- [GIVEN PASSAGE]
______

Research
Our laboratory studies how T cells become protective, durable and tissue-localised, and how those principles can be used to design next-generation vaccines and immune interventions.
The program is organised around three connected themes.

1. Fundamental T cell biology and non-coding RNA
T cell fate decisions sit at the centre of protective immunity, vaccine efficacy and immune pathology. We investigate how T cells integrate antigen, cytokine and tissue-derived signals to become effector cells, circulating memory cells or tissue-resident memory cells.
A major focus is the role of non-coding RNA in cytokine-instructed T cell differentiation and immune programming. This work brings together cellular immunology, transcriptomics, genomics and RNA biology to ask how RNA-based regulation controls immune function.
Key questions include:
- How do cytokines instruct durable T cell differentiation?
- Which non-coding RNAs regulate protective or pathogenic T cell states?

______

- [USING THE INFORMATION]
1. Summarize the research overview in two sentences.
2. According to the research overview, which three kinds of cells can T cells become?
The saved data that comes next is separate from the research overview.

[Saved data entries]

______

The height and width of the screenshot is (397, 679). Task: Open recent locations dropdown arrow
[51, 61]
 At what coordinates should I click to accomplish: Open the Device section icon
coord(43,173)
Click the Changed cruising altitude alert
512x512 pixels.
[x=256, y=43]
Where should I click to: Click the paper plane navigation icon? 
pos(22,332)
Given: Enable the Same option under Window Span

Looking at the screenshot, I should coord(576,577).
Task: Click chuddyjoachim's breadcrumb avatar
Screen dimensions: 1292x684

______

- [SOLUTIONS BY TASK]
1. The laboratory studies how T cells become protective, durable and tissue-localised, and how those principles can be used to design next-generation vaccines and immune interventions. One of its themes investigates how T cells integrate antigen, cytokine and tissue-derived signals to choose their fate, with a major focus on the role of non-coding RNA in cytokine-instructed T cell differentiation.

2. Effector cells, circulating memory cells or tissue-resident memory cells.